There are more than 200,000 children in the employment-based green card backlog, and more than 100,000 children are at risk of aging out of their status over the next two decades if current slow rates of green card issuance continue. Other advocates estimate that including the number of children whose parents are here on renewable nonimmigrant visas like the E-2 raises the total to more than 200,000 kids at risk of aging out and being subject to separation from their families.

For many individuals living in the U.S. on employment-based visas, adjusting to permanent status from a temporary work visa and securing a green card can take decades because of extensive green card backlogs—even if they meet all the criteria to receive one. These backlogs are caused by low annual limits on how many green cards can be issued and per-country caps that further restrict green card issuance by country of origin.

More than 960,000 immigrants and family members are stuck in the employment-based green card backlogs, waiting many years for their turn to apply. If dependent children are stuck too long in the backlogs, or are otherwise unable to secure their own permanent immigration status, they risk aging out and losing their legal status1.

The threat of children aging out forces difficult challenges and impossible choices on immigrant families. If children stay without legal status, they risk deportation and permanently losing their ability to live permanently in the U.S. in the future. If they leave the U.S., their families will either be separated or forced to uproot, upending their lives, abandoning the years they’ve invested to try to live here, and taking their skills and talents with them elsewhere. This is yet another obstacle in a failed system that is incentivizing highly-skilled workers and U.S. businesses beginning to look to other countries for a better option.

"Congress should pass the bipartisan EAGLE Act to eliminate country-specific numerical limits on green cards."
H.R. 3468 FWD.us statement on the introduction of the EAGLE Act

Congress must act to protect children from aging out of status

Congress should pass the bipartisan Equal Access to Green cards for Legal Employment (EAGLE) Act (H.R. 3648) to reform the per-country caps and begin reducing backlogs that force families to wait many years for green cards.
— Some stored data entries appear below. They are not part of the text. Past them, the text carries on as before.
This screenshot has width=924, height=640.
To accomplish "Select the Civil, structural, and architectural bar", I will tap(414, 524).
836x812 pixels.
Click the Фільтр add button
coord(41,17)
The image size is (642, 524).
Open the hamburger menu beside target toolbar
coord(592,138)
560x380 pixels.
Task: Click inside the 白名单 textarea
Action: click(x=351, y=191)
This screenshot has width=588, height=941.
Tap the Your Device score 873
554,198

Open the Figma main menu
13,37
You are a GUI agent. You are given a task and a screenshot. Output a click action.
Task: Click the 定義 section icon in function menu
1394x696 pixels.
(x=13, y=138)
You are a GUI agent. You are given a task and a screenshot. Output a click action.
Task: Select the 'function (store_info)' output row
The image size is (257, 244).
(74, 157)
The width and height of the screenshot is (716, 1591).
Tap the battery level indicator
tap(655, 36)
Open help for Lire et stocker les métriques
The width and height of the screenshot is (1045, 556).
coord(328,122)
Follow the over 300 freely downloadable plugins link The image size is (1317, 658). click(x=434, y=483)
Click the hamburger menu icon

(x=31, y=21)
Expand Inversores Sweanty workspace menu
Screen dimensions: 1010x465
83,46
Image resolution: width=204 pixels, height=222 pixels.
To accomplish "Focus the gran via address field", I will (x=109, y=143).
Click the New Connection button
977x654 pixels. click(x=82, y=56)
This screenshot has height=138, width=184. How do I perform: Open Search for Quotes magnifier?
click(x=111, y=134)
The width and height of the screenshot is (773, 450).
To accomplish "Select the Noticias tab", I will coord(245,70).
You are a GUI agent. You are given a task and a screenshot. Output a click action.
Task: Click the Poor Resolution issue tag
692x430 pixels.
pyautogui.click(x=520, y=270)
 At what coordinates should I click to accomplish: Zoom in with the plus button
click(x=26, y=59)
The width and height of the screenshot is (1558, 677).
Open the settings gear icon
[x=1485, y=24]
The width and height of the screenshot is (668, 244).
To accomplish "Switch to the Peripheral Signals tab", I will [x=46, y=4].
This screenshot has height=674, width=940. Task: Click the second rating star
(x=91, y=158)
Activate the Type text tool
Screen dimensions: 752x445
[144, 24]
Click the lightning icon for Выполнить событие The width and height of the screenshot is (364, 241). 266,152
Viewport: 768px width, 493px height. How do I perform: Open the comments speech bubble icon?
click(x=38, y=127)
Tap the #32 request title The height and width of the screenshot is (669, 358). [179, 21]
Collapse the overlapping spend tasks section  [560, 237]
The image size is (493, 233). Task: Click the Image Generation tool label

This alone will not be enough to eliminate backlogs—Congress should also recapture previously unused green cards and increase the number of green cards issued annually—but passing the EAGLE Act is a necessary first step.

Congress can also act to protect families at risk today. The bipartisan American Dream and Promise Act (H.R. 6), passed by the House earlier this year, includes a pathway to permanent status and citizenship for certain dependent children.

Additionally, Representatives Deborah Ross (D-NC) and Mariannette Miller-Meeks (R-IA) have introduced the bipartisan America’s CHILDREN Act (H.R. 4331), a bill that would provide a pathway to permanent residency and citizenship for children of immigrants on employment-based visas who have lived in the U.S. for at least ten years, and have graduated from an institution of higher education. The bill would also ensure children retain their status as “children” throughout the immigration process.

Until Congress acts to eliminate the country caps and clear the backlogs, allowing families to secure work authorization, be protected from deportation, and be able to secure their status would be hugely helpful. The Biden Administration should take any steps available to ensure that families are able to stay together and build their futures in the U.S. while waiting for the immigration process to complete.

Get in touch with us:

Andrew Moriarty

Deputy Director of Federal Policy

Notes

  1. The Child Status Protection Act (CSPA) was passed in 2002 to address age-out problems; the law aims to preserve dependent children’s status as children for the purposes of immigration, even if they “age out” of the classification in the time it takes to process their applications. Unfortunately, CSPA offers no help for individuals on visas with no pathway to permanent status, like E-2 dependent children. Neither does CSPA help H-4 dependent children whose parents are waiting in backlogs, because they are not allowed to formally begin the process that would “lock” their age in place until a green card is available for them.